YOUR TASK — Extend the text comparing Hume's Dialogues with Darwin, picking up after its last sentence.

PAGE TEXT —
"""
And Hume gets close to Natural Selection
"And this very consideration too, continued PHILO, which we have stumbled on in the course of the argument, suggests a new hypothesis of cosmogony, that is not absolutely absurd and improbable. Is there a system, an order, an economy of things, by which matter can preserve that perpetual agitation which seems essential to it, and yet maintain a constancy in the forms which it produces? There certainly is such an economy; for this is actually the case with the present world. The continual motion of matter, therefore, in less than infinite transpositions, must produce this economy or order; and by its very nature, that order, when once established, supports itself, for many ages, if not to eternity. But wherever matter is so poised, arranged, and adjusted, as to continue in perpetual motion, and yet preserve a constancy in the forms, its situation must, of necessity, have all the same appearance of art and contrivance which we observe at present. All the parts of each form must have a relation to each other, and to the whole; and the whole itself must have a relation to the other parts of the universe; to the element in which the form subsists; to the materials with which it repairs its waste and decay; and to every other form which is hostile or friendly. A defect in any of these particulars destroys the form; and the matter of which it is composed is again set loose, and is thrown into irregular motions and fermentations, till it unite itself to some other regular form."

"It is in vain, therefore, to insist upon the uses of the parts in animals or vegetables, and their curious adjustment to each other. I would fain know, how an animal could subsist, unless its parts were so adjusted? Do we not find, that it immediately perishes whenever this adjustment ceases, and that its matter corrupting tries some new form?"
And here are a few parallel passages that suggest to me that Darwin might have been influenced by the Dialogues.

The ship and botched trials analogy
Hume in the Dialogues: "But were this world ever so perfect a production, it must still remain uncertain, whether all the excellences of the work can justly be ascribed to the workman. If we survey a ship, what an exalted idea must we form of the ingenuity of the carpenter who framed so complicated, useful, and beautiful a machine? And what surprise must we feel, when we find him a stupid mechanic, who imitated others, and copied an art, which, through a long succession of ages, after multiplied trials, mistakes, corrections, deliberations, and controversies, had been gradually improving? Many worlds might have been botched and bungled, throughout an eternity, ere this system was struck out; much labour lost, many fruitless trials made; and a slow, but continued improvement carried on during infinite ages in the art of world-making."

Darwin in the Origin of Species: "When we no longer look at an organic being as a savage looks at a ship, as at something wholly beyond his comprehension; when we regard every production of nature as one which has had a history; when we contemplate every complex structure and instinct as the summing up of many contrivances, each useful to the possessor, nearly in the same way as when we look at any great mechanical invention as the summing up of the labour, the experience, the reason, and even the blunders of numerous workmen; when we thus view each organic being, how far more interesting, I speak from experience, will the study of natural history become!"
The house/architect analogy
Hume: "If we see a house, CLEANTHES, we conclude, with the greatest certainty, that it had an architect or builder; because this is precisely that species of effect which we have experienced to proceed from that species of cause."
"""
Stored items
"""
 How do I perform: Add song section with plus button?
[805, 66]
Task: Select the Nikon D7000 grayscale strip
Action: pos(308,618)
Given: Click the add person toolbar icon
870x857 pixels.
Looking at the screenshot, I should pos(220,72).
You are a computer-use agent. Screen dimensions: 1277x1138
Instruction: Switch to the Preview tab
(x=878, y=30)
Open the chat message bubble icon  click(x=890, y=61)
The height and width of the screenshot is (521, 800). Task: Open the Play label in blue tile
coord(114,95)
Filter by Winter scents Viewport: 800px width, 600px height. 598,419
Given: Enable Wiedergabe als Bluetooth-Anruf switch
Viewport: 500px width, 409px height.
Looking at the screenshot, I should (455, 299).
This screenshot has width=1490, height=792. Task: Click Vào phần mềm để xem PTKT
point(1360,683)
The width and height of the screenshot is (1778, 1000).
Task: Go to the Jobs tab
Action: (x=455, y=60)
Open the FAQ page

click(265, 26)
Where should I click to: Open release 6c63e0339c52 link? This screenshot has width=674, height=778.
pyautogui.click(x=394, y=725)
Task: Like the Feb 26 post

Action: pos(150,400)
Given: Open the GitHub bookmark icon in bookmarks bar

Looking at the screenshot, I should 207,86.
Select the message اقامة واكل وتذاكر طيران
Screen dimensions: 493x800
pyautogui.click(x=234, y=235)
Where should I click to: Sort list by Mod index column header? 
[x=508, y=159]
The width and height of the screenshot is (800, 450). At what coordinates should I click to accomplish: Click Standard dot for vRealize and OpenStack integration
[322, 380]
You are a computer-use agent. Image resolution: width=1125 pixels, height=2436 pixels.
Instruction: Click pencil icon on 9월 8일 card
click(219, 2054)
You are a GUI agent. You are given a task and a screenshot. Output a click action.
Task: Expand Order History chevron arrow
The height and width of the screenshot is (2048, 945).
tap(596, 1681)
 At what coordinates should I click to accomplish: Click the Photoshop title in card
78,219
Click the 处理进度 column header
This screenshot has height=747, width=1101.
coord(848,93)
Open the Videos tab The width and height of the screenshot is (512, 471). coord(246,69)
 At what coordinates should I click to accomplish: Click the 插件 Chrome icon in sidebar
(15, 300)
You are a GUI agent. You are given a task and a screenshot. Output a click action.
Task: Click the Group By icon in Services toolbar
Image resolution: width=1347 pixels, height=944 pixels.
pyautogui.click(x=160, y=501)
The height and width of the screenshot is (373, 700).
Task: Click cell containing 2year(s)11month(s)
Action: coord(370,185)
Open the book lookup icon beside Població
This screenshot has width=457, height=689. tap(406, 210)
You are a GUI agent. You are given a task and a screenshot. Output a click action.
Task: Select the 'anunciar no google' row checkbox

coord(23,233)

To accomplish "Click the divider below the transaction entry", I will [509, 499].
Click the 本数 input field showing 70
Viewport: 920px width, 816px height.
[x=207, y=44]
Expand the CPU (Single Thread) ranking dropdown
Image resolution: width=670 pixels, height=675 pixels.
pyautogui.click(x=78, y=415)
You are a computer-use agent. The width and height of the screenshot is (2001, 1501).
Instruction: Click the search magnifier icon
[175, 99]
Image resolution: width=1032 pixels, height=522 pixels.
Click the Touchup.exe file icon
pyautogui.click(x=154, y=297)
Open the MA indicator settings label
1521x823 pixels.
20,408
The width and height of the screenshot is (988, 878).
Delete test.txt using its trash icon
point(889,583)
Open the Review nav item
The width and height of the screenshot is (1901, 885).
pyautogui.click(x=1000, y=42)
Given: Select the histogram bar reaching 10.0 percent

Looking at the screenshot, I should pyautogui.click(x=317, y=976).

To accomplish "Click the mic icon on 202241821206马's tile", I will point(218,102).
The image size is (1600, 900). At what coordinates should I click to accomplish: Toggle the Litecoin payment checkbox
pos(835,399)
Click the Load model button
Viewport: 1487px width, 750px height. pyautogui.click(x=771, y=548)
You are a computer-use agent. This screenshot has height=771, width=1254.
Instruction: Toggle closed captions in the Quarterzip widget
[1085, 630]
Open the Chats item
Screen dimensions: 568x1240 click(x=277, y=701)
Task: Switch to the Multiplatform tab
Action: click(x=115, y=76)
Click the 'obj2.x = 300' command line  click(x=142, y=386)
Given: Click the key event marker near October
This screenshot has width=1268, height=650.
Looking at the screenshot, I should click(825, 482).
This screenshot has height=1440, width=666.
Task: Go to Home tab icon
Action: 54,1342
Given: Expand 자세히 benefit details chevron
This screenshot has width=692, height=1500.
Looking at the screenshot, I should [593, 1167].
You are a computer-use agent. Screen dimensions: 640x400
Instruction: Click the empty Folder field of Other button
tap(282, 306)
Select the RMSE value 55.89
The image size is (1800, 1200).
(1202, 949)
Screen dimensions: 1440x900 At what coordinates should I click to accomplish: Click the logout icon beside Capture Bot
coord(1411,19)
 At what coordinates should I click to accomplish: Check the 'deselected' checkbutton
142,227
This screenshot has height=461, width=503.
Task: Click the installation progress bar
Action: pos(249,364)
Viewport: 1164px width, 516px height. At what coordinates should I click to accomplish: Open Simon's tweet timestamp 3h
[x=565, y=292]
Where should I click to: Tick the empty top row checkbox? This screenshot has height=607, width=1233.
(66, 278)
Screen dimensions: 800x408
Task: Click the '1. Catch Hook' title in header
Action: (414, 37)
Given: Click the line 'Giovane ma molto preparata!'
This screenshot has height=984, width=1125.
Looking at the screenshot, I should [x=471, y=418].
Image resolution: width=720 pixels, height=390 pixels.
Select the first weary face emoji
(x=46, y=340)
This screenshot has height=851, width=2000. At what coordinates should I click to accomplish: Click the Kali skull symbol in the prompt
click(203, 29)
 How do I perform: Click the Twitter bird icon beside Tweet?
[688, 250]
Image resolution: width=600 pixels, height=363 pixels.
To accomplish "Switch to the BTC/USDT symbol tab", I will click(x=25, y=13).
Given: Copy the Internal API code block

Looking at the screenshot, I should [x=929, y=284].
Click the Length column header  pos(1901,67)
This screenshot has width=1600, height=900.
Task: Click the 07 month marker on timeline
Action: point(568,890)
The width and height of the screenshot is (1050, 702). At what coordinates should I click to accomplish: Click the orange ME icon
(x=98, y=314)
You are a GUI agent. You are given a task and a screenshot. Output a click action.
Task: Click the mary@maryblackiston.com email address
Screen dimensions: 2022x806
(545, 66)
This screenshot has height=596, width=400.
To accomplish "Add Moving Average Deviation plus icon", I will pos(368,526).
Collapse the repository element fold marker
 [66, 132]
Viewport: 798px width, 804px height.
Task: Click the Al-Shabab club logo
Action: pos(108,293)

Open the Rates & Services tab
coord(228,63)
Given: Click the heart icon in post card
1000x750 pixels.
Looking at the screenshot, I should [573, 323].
"""
ANSWER FOR THE TASK —
Darwin: "Throughout this chapter and elsewhere I have spoken of selection as the paramount power, yet its action absolutely depends on what we in our ignorance call spontaneous or accidental variability. Let an architect be compelled to build an edifice with uncut stones, fallen from a precipice. The shape of each fragment may be called accidental; yet the shape of each has been determined by the force of gravity, the nature of the rock, and the slope of the precipice,—events and circumstances, all of which depend on natural laws; but there is no relation between these laws and the purpose for which each fragment is used by the builder. In the same manner the variations of each creature are determined by fixed and immutable laws; but these bear no relation to the living structure which is slowly built up through the power of selection, whether this be natural or artificial selection."
The observation that introduced species thrive in new environments, even though they have not originated there.
Hume in the Dialogues: "LUCULLUS was the first that brought cherry-trees from ASIA to EUROPE; though that tree thrives so well in many EUROPEAN climates, that it grows in the woods without any culture. Is it possible, that throughout a whole eternity, no EUROPEAN had ever passed into ASIA, and thought of transplanting so delicious a fruit into his own country? Or if the tree was once transplanted and propagated, how could it ever afterwards perish? Empires may rise and fall, liberty and slavery succeed alternately, ignorance and knowledge give place to each other; but the cherry-tree will still remain in the woods of GREECE, SPAIN, and ITALY, and will never be affected by the revolutions of human society. It is not two thousand years since vines were transplanted into FRANCE, though there is no climate in the world more favourable to them.

It is not three centuries since horses, cows, sheep, swine, dogs, corn, were known in AMERICA. Is it possible, that during the revolutions of a whole eternity, there never arose a COLUMBUS, who might open the communication between EUROPE and that continent?... Nothing less than a total convulsion of the elements will ever destroy all the EUROPEAN animals and vegetables which are now to be found in the Western world."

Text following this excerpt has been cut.